"You don't believe in me," observed the Ghost.
"I don't." said Scrooge.
"What evidence would you have of my reality, beyond that of your senses?"
"I don't know," said Scrooge.
"Why do you doubt your senses?"
"Because," said Scrooge, "a little thing affects them. A slight disorder of the stomach makes them cheats. You may be an undigested bit of beef, a blot of mustard, a crumb of cheese, a fragment of an underdone potato. There's more of gravy than of grave about you, whatever you are!"
It's an unusual day when I write about movies, because I just don't see that many. Even in my high school and college days when I worked at the movies I didn't see that many (criminal, really, considering they were free for employees) because who wants to go to "work" on a day off? Not I.
It's an even more unusual day when I write about a Jim Carrey movie, because I'm just not a huge fan. There have been a few that I have really liked (see: A Series of Unfortunate Events and Eternal Sunshine of the Spotless Mind) but they were both a little on the bizarre side, script-wise, and none of them involved pets, masks, Batman, Cable-TV, liars or God.

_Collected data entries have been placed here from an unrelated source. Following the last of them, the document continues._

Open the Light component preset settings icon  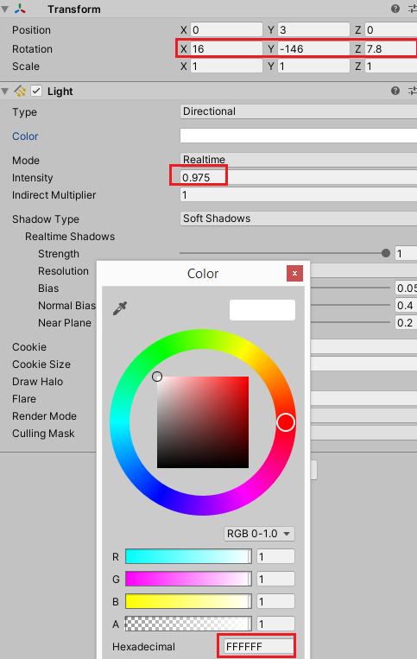click(413, 91)
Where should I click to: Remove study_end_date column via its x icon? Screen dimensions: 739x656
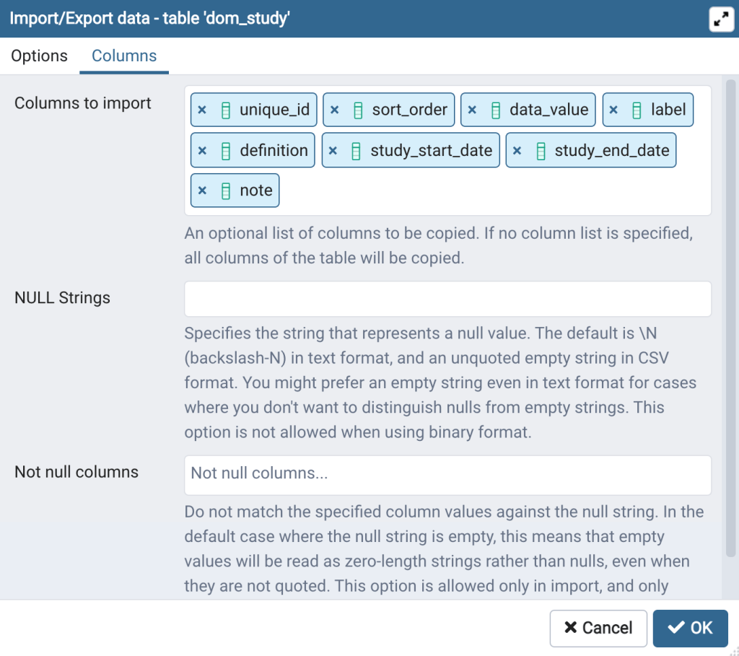[x=517, y=151]
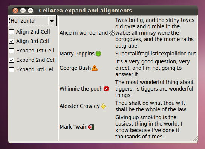205x149 pixels.
Task: Uncheck the Align 3rd Cell checkbox
Action: (12, 41)
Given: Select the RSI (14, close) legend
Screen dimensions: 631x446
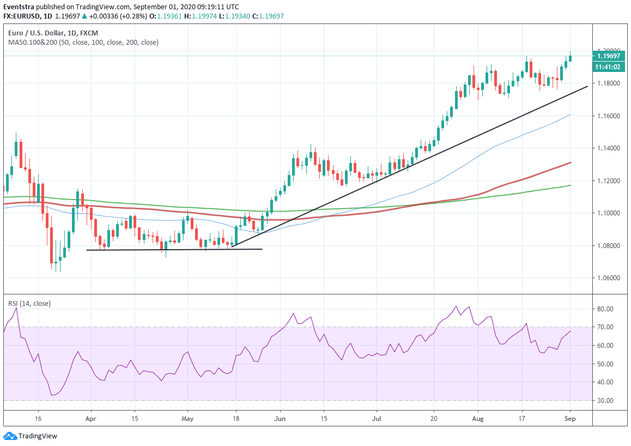Looking at the screenshot, I should coord(29,303).
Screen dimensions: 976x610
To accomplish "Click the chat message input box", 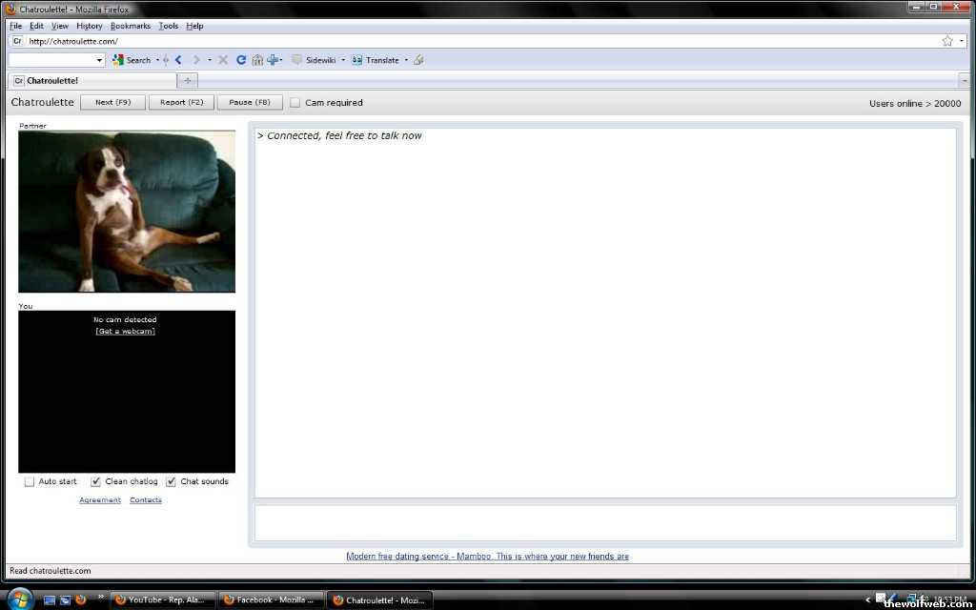I will click(604, 522).
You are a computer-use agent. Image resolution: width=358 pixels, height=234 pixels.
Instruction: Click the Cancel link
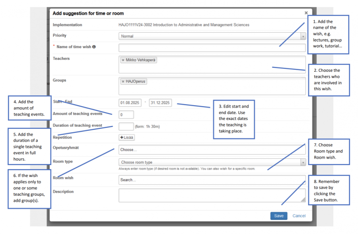[x=299, y=216]
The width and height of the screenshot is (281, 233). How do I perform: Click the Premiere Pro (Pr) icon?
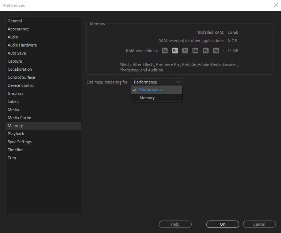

But here I am, talking about a Jim Carrey movie. Today I went and saw Disney's Christmas Carol, and shockingly (happily so) I was blown away. I went in with seriously low expectations. Disney often means predictable, saccharine, silly, and dumbed down to the lowest common denominator. I suppose I might say it was predictable because it was Dickens, but it wasn't predictable... because they kept it as Dickens. The words were his, and there weren't any misguided attempts to modernize the language or change plot points. It certainly wasn't saccharine, silly or dumbed-down. The film was in turn frightening, surreal and compelling.

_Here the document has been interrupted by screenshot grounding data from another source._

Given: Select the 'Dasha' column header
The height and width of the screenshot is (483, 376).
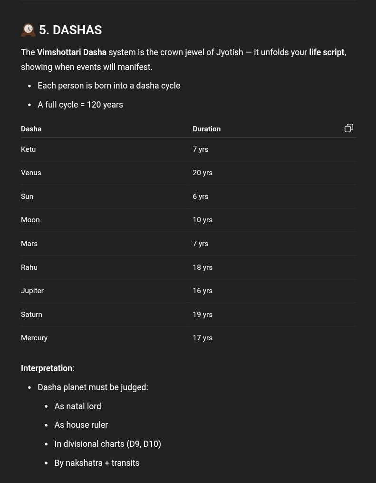Looking at the screenshot, I should point(31,129).
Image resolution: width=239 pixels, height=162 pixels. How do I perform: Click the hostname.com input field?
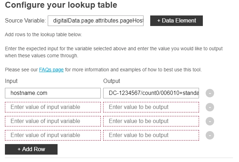pyautogui.click(x=53, y=93)
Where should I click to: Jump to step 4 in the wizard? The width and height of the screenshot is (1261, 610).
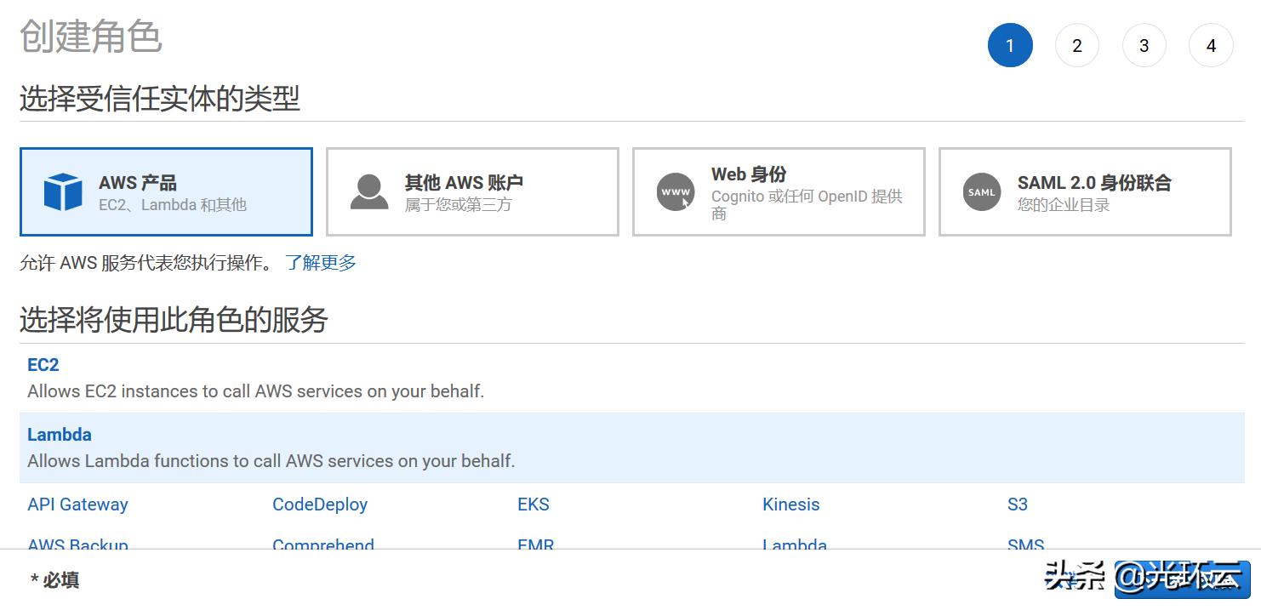(x=1211, y=45)
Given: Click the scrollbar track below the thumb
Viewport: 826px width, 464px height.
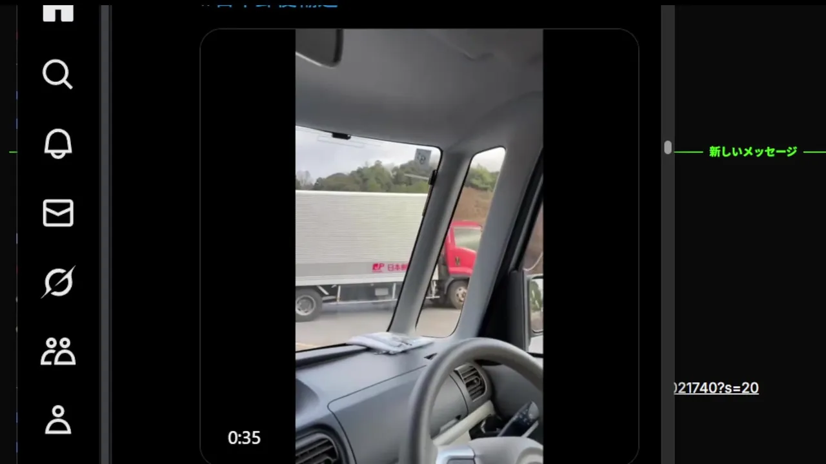Looking at the screenshot, I should click(x=668, y=309).
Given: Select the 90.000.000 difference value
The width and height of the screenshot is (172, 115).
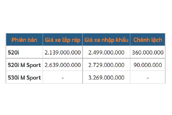Looking at the screenshot, I should [x=148, y=65].
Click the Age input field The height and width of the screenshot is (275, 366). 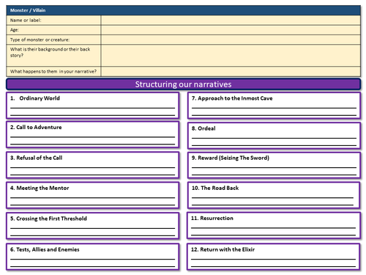[x=231, y=30]
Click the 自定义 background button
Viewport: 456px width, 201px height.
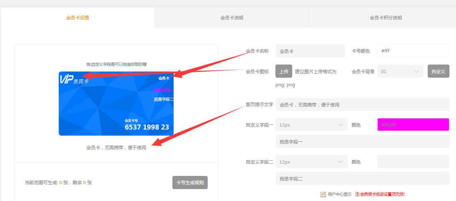(x=438, y=71)

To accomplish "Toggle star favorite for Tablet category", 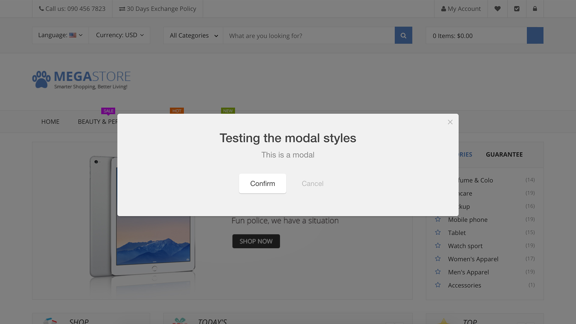I will 438,233.
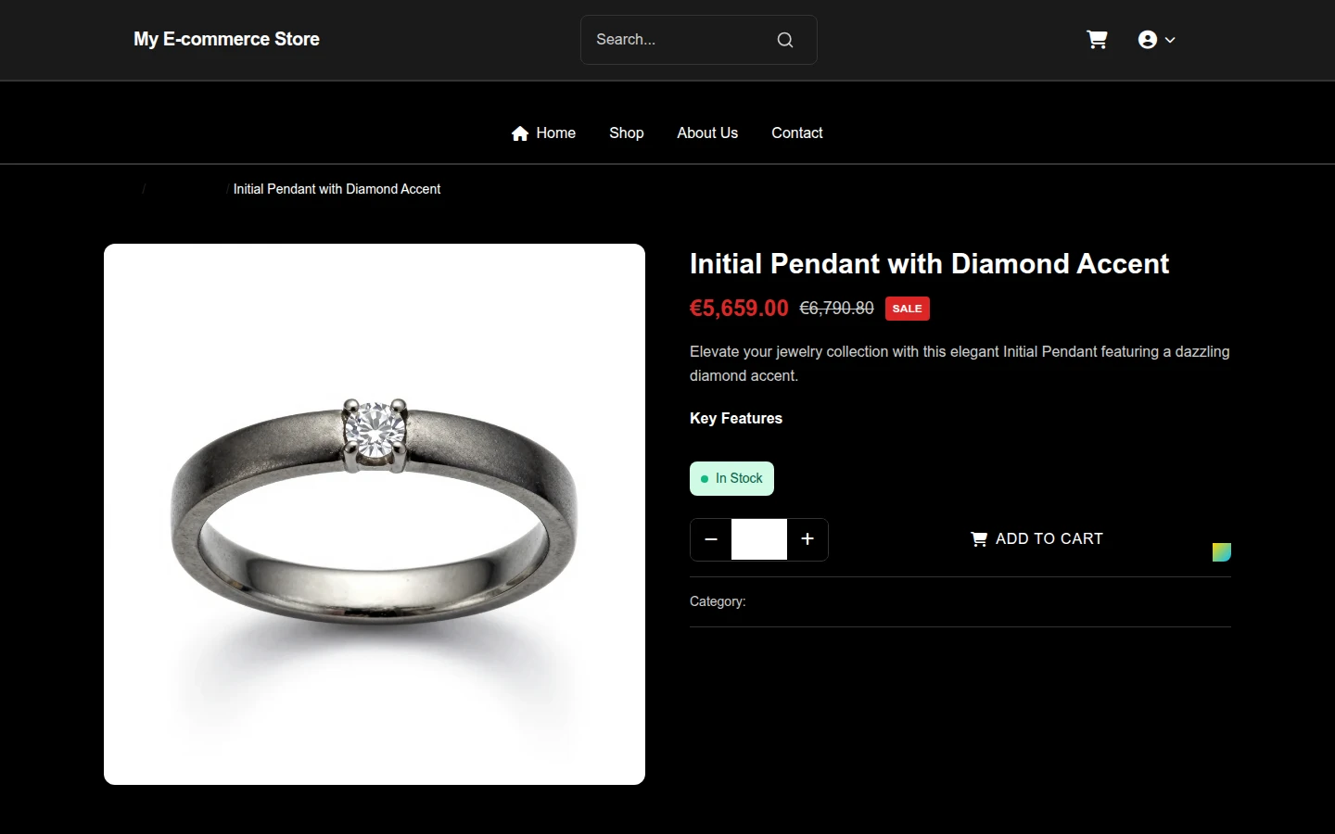Viewport: 1335px width, 834px height.
Task: Click the ADD TO CART button
Action: pos(1036,539)
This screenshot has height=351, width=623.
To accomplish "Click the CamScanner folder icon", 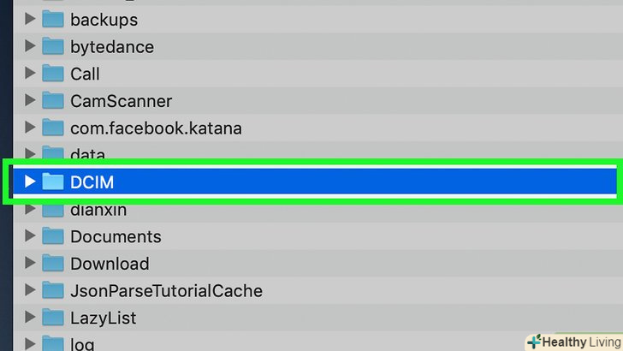I will tap(53, 101).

Part of the reason I was so astonished at the success of telling this particular story with this particular actor was that it managed to do it all within the realms of 3D motion capture animation. I was pretty skeptical of the whole 3D deal too. I've seen 3D films before with varying degrees of success, and none of it overwhelmingly positive. Sometimes they trumpet the technology, up the price, pass out the dorky glasses, and then have one or two instances where something comes popping out of the screen. Other times it's 3D everywhere at all time. SNOW! ELBOWS! TRAINS! You name it, it's JUMPING out at you. The only thing not JUMPING out at you is the SCRIPT! That part is often left out, as if it were that one extra piece of luggage nobody could afford to bring. This, of course is a shame, because, call my silly, but I'm really here to get lost in a story, not in visual trickery.

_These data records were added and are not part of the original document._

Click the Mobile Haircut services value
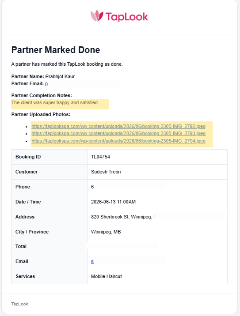The image size is (240, 316). click(107, 276)
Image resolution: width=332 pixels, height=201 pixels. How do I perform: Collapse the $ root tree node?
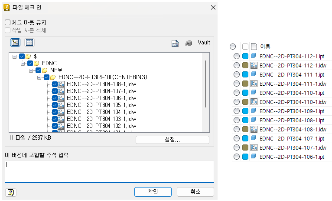(x=15, y=56)
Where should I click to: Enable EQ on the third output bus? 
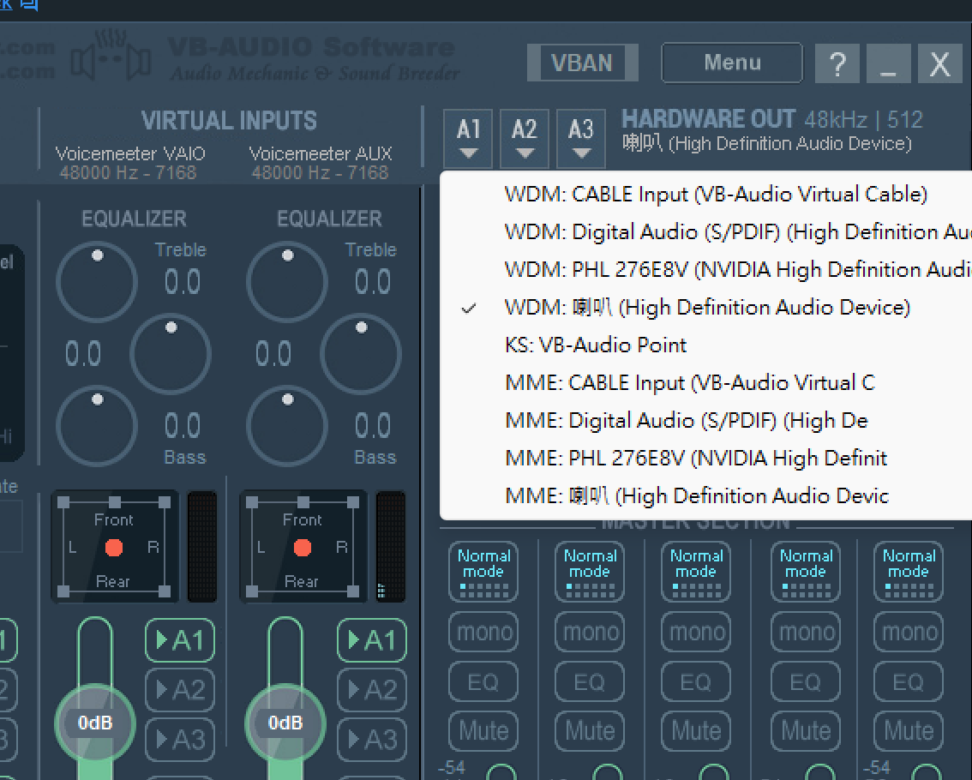pos(695,681)
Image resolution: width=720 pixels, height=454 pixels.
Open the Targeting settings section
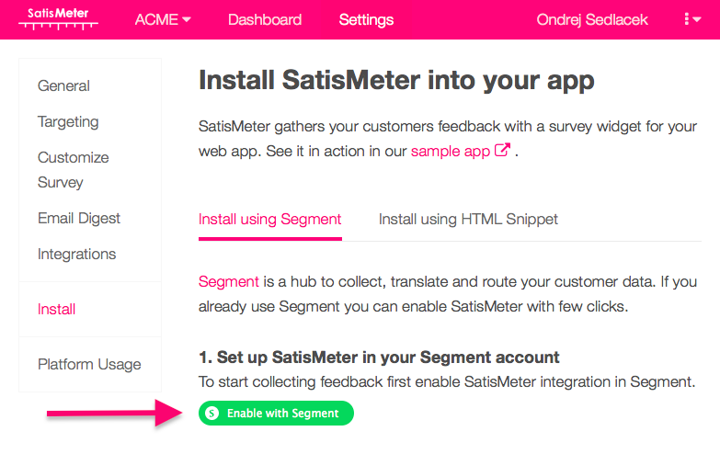68,121
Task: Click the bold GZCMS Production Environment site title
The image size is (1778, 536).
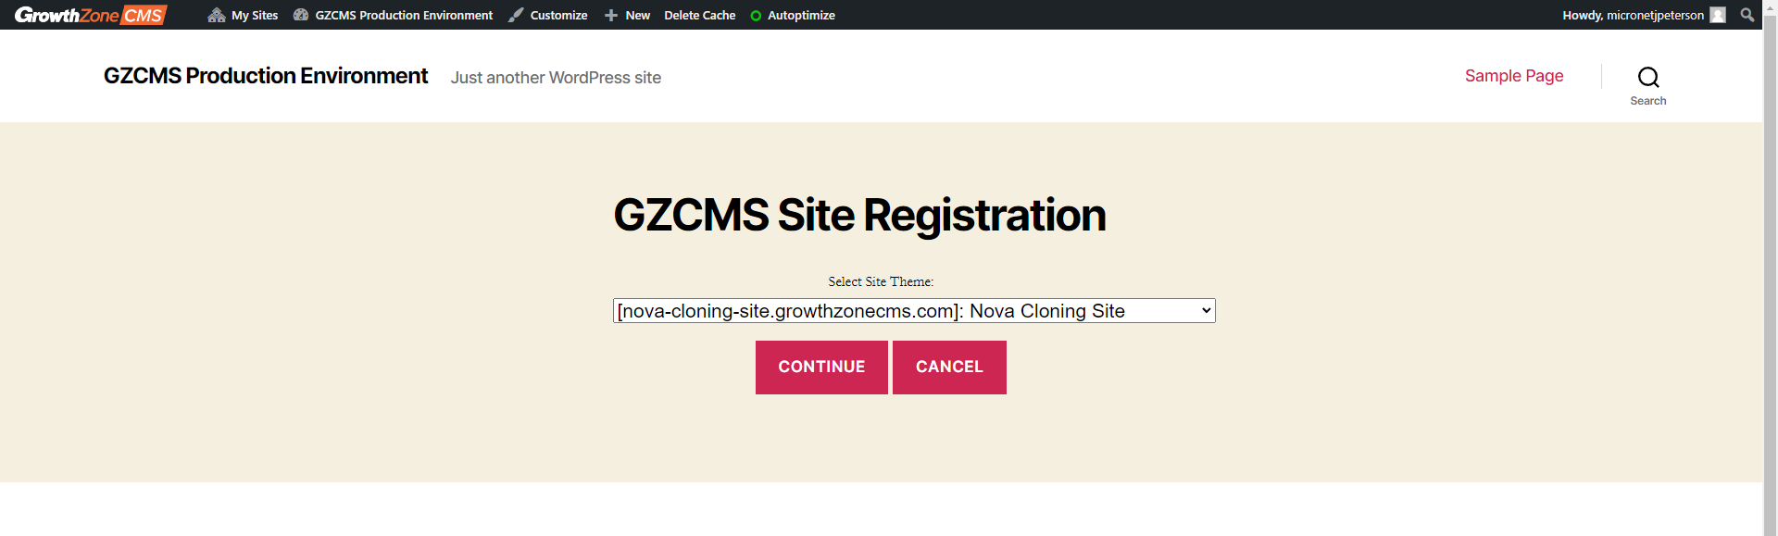Action: tap(266, 76)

This film was absolutely amazing. Director Robert Zemeckis (whose previous Christmas 3D motion capture animation film, The Polar Express, I'm sorry to tell you, I didn't love...not one little bit) took the 3D technology and used it to help tell the story instead of using it to substitute for the lack of story. And it worked.
Tonight I came home to read several external reviews and to be truthful they are decidedly mixed. Some felt it was a stunning achievement. Others felt it was still too much 3D gibberish that detracted from the story. With the exception of one drawn out chase scene that I thought was superfluous to the story, I thought the 3D was genius and the motion-capture animation was spectacular. To see the cinematic magic married to the visual artistry told by the voice of Dickens was precisely what I needed today. There are lots of versions of good old Ebeneezer Scrooge floating around out there. This one has instantly become one of my favorites.